The Guy I am Dealing With:
There's one dude, an older guy, who is a curmudgeon. I get along well with him but he's a tough nut to crack. he doesn't want to learn new things, he wants it to be simple. This is not a dumb guy, btw, he has been programming in C++ since it was released and, among other things, he wrote the driver we use to connect to our DB from our product (from scratch). A lot of the code he works on is his own stuff, essentially libraries that other departments use, although enough of his work is within shared code files that others modify as well.
He's accepted that I know what I'm talking about but he's an old dog; the concept of Git being "diff"-based vs actual file has usage scenarios he doesn't want learn, like creating new branches. He wants a simple procedure.
In my defense, I am a pretty good teacher. I have worked with a number of the other employees and they seem to get it now and are firing away at their code using Git/Bitbucket.
What He Wants:
Back to the curmudgeon, he wants ONE branch to work on. He doesn't want to checkout new branches, switch branches, he doesn't want to know about branches. He wants that he does his work, commits, does a pull request, and continues his work.
This is just one guy, most people in the company are willing to change. I have sat with him for probably around 5-6 hours in total over the last week. I enjoy it because we respect each other, and I also consider it my company duty as I am the best equipped here to do that (many find him tough to talk to so he kinda works in his own bubble, plus not many here have the comfort level with Git that I do). Additionally, he has wrapped his mind around some of the core fundamentals of Git, like staging, local vs remote, etc.

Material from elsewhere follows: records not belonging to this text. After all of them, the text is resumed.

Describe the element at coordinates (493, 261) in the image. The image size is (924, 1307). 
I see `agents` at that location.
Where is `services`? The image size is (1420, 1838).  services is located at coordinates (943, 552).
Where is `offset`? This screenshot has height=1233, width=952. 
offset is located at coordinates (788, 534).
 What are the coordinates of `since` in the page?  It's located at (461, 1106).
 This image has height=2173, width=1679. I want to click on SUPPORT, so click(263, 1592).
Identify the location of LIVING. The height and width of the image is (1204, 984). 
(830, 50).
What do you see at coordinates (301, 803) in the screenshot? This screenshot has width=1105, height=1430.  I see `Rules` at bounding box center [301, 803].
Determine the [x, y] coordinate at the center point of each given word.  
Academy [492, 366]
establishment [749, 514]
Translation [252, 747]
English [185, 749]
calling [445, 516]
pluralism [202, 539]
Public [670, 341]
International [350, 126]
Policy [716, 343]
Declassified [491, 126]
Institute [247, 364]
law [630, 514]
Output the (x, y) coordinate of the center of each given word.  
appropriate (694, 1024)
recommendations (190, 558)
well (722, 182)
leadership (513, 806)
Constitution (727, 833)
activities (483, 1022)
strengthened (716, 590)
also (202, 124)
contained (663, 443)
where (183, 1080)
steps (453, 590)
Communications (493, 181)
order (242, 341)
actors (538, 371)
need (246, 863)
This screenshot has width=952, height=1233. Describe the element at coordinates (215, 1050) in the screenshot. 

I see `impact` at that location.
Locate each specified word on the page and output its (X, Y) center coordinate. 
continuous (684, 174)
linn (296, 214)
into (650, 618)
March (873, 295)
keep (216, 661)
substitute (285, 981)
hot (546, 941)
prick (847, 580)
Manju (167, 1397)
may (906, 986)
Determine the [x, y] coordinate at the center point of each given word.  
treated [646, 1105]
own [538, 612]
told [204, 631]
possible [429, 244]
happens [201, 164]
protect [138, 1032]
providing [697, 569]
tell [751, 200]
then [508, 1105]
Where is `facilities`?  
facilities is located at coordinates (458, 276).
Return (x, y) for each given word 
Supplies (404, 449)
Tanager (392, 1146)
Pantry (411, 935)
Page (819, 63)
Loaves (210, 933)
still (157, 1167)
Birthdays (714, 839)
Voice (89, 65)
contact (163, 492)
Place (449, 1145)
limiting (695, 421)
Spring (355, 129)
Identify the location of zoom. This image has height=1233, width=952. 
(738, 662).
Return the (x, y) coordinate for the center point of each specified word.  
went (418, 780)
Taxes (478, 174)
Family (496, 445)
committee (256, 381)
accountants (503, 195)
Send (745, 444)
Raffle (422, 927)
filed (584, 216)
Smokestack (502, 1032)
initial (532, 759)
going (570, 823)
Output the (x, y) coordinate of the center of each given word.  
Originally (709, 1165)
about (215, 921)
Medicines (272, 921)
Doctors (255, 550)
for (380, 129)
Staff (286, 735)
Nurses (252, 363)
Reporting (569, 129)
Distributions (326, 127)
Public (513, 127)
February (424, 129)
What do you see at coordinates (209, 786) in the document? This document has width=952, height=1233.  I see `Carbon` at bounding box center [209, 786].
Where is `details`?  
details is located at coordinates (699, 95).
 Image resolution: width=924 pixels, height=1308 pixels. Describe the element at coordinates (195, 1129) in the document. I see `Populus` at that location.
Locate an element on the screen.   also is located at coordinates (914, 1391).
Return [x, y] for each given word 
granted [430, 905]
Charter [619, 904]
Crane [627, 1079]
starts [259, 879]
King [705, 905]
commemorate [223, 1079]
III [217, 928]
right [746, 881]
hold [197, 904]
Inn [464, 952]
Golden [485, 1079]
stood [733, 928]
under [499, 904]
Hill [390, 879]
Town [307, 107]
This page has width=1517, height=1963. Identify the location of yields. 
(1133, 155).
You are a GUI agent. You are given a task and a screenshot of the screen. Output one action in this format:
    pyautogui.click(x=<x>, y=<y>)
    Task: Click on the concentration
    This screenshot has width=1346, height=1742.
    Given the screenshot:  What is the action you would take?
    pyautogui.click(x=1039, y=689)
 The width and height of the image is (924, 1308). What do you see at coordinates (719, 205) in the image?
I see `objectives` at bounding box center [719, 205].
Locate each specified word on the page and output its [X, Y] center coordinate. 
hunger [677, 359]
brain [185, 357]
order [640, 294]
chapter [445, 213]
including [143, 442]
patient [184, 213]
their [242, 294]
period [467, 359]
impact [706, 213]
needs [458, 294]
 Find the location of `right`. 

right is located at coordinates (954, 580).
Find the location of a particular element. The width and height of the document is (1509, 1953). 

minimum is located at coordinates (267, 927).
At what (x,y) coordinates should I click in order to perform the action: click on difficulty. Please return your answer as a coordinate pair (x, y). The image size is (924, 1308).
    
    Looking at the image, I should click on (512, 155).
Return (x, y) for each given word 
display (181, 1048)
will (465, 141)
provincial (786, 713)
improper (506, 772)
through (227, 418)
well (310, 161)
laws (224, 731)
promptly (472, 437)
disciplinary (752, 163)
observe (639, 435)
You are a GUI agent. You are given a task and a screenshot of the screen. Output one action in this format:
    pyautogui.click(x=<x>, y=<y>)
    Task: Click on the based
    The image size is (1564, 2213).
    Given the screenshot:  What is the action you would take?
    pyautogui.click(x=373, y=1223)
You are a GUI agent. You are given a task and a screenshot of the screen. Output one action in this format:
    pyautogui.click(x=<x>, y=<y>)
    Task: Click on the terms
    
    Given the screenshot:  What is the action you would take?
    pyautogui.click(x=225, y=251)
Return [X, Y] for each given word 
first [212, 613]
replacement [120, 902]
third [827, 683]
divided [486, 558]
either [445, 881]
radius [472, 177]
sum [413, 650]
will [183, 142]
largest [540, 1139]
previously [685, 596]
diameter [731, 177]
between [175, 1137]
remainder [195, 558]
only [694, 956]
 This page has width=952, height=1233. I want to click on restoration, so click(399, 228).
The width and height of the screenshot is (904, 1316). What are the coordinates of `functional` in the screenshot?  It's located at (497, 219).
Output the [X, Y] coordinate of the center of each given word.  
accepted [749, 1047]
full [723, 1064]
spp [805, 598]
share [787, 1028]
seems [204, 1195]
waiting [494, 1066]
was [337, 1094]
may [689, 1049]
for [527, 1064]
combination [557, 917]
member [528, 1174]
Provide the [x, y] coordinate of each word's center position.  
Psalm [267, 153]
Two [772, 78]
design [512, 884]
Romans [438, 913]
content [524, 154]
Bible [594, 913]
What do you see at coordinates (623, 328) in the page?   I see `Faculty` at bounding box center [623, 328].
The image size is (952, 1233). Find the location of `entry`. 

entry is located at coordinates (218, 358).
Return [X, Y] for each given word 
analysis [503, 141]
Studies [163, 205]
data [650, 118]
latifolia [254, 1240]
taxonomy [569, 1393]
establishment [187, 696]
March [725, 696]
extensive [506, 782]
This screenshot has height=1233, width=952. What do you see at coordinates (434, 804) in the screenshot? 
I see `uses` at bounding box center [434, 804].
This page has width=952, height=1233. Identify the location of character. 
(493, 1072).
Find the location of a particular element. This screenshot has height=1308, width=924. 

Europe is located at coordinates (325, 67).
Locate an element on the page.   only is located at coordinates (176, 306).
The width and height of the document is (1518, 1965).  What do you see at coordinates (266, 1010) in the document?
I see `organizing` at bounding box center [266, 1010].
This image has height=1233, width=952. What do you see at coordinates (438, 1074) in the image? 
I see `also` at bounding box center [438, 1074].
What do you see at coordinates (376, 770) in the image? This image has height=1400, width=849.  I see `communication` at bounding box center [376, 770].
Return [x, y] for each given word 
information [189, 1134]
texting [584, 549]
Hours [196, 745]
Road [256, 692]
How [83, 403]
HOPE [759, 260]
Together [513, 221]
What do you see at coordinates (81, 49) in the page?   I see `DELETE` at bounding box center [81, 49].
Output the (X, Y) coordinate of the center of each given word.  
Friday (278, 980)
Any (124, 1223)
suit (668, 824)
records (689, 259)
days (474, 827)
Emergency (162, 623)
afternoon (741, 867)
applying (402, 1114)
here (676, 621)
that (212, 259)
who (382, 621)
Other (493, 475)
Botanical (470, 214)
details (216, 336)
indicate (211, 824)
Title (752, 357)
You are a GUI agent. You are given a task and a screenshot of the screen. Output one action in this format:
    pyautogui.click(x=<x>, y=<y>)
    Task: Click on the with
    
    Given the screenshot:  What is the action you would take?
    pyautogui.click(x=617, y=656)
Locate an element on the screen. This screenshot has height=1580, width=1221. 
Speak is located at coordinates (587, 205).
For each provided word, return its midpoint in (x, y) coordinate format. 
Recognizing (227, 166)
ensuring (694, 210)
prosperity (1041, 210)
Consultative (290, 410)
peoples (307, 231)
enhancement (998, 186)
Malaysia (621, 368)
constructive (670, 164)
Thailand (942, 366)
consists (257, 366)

Although not ideal, would it be a "good enough" workaround if every so often, he merges from the master branch into his own and just works on his one branch for the foreseeable future? Hopefully I can incrementally get him to be a good "Gitizen" over time. At worst, the guy's likely to retire in a few years.
Is this workaround a ticking time bomb? Will it screw up the master-branch's history (this is assuming all merge-conflicts are resolved correctly; something not a problem for him)?
To git
, there is no necessity to delete a feature branch after it has been merged back. Especially if that feature branch merged master directly before being merged into master itself. The tips of the two branches will be (almost) identical after the merge back, so the basis for the future development as perceived by git
is also the same. (What is a "feature" branch, anyways? All I see is parent commits...)
Whether your old hand continues working on the merged-back branch, or branches a new one off master
, does not really make much of a difference. The difference would simply be the commit at which the new work attaches, and, most importantly, the name of the branch.
Actually, this is one of the key advantages of git
: Older versioning systems like SVN had quite some trouble with handling merge-backs, making it impossible to make more use of a branch after it had been reintegrated into its source branch.
To git
, all commits on all branches look the same, and it does not care what branch name is attached to which commit. When git
merges two branches, it simply determines the common base state of the repo, and merges the two change sets to that base state. The commit graph only helps it to determine the common base state, which is typically the commit from which a feature branch was started, or from which it pulled last, but it can also be the commit that master
pulled from the feature branch. (What was a feature branch, anyways?!?)
It depends, assuming his branch would be "master" (otherwise someone else merging his branch will have headaches)
It certainly would work, but with a toll. Different workflows for same project, more difficult analysing of features afterwards, some harder to track merge errors (yes they will happen, regardless on how diligent the dev is).
I'm sure the C++ guy with decades of experience knows his stuff and his tools almost work in magic harmony with his fingertips. So from his point of view, git is not helping him to perform better but is a hindrance. Only helpful for people with less knowhow than him, forcing the pro to change the almost perfect workflow for people who are not anywhere near it. It could be helful to remind him and yourself that you are not trying to help him, but need his help for the team/company/project as a whole.
Bottomline is, depending on amount of devs, frequency of changes, probability of parallel work on different features it's either almost impossible or a lot of time wasted which instead could have been put in new features.